入选脑出血患者均于入院后24 h内采集肘静脉血2 ml,置入含有乙二胺四乙酸(EDTA)的试管中抗凝,采用1500 r/min离心5 min分离血浆,置入−30℃冰箱保存统一待测,BNP血浆浓度采用酶联免疫吸附试验(ELISA)检测,试剂盒采用上海拜力生物科技有限公司提供的人BNP ELISA试剂盒。

2.4. 疗效评定

所有患者均于发病后3个月通过改良Rankin量表(modified Rankin Scale, mRS)进行疗效评定,mRS评分 <= 2分为转归良好,>2分为转归不良。

2.5. 统计学方法

采用SPSS 11.5统计软件对所有实验数据进行整理与分析,计数资料的比较采用卡方检验,计量资料数据用(x ± s)表示,两样本均数比较采用t检验。P < 0.05定义为有统计学意义,分析影响因素时采用Logistic回归方法(以P < 0.05为有统计学意义)。

3. 结果

本研究共选取符合条件的109例脑出血患者,所有患者均完成随访,无脱落患者。按转归分为转归良好组和转归不良组,其中转归良好组72例(66%),转归不良组37例(34%)。两组患者在年龄、性别、既往合并高血压病史、既往合并高脂血症、糖尿病、脑出血史、缺血性心脏病、饮酒、入院收缩压、入院舒张压、入院空腹血糖、发病前是否使用抗凝药物、治疗方案、血肿部位均无统计学差异,P > 0.05 (见表1)。而在卒中病史、吸烟史、入院血肿体积、入院格拉斯哥昏迷评分、入院美国国立卫生研究量卒中量表评分、血肿是否破入脑室方面进行比较,两组间具有显著性差异(X2 = 3.678, 7.096, t = 2.962, 2.361, 3.806, X2 = 4.687, P < 0.05)。两组患者入院血浆脑钠肽的水平,转归良好组为(826.3 ± 163.1) pg/ml,转归不良组为(1572.4 ± 271.5) pg/ml,两组具有显著差异(t = 4.962, P < 0.05),采用Logistic回归分析发现血浆脑钠肽水平与急性脑出血患者的预后相关(P = 0.032, OR = 1.789, 95% CI 1.052~3.043)。表明患者的高血压病史、既往卒中病史、吸烟史、血肿体积、格拉斯哥昏迷评分、国立卫生研究量卒中量表评分、血肿是否破入脑室、血浆脑钠肽均与转归是否良好具有密切的关系。

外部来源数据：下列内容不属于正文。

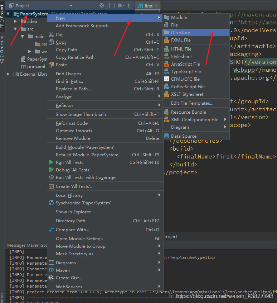Image resolution: width=277 pixels, height=303 pixels.
Task: Choose JavaScript File in New submenu
Action: click(x=185, y=64)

Table 1. Demographic and clinical data of the study population

表1. 研究对象的人口统计学和临床资料

4. 讨论

脑出血是一种常见的脑血管疾病,死亡率较高,诸多因素与其预后有着密切的联系。及时判断患者预后对临床治疗有着重要的意义。脑钠肽是一种生物活性肽,由32个氨基酸组成,其主要的作用有排钠、利尿及其抑制肾素–血管紧张素–醛固酮系统等,在许多疾病的生理病理中扮演了重要的角色 [19] 。BNP主要来源于心室,各种原因造成的容量负荷增加和心室壁张力都会造成其生成和分泌增加。BNP的含量在脑内仅次于心肌,在各种脑血管疾病导致的脑水肿、颅内压增高时,均可增加BNP的分泌,提示在颅内高压的病理生理过程中均有BNP的参与 [21] 。Berendes [23] 、Fukui [24] 、Espiner等 [25] 均报道患者发生蛛网膜下腔出血后血浆BNP水平均有明显增高,并认为脑血管痉挛、低钠血症均与血清脑钠肽增高有一定相关性。McGirt MJ等 [26] 报道血清脑钠肽与蛛网膜下腔出血后低钠血症和延迟性神经损伤的相关性,结果血清脑钠肽增高与低钠血症无关,而延迟缺血性神经损伤发生后头24小时血清脑钠肽显著升高,可以预测2周后的GCS评分,这类病人由于严重的脑水肿更容易影响下丘脑一垂体系统导致神经介质的分泌异常。也有研究表明,BNP在脑梗死后导致的脑水肿患者中明显增加,是反映患者预后的指标 [27] 。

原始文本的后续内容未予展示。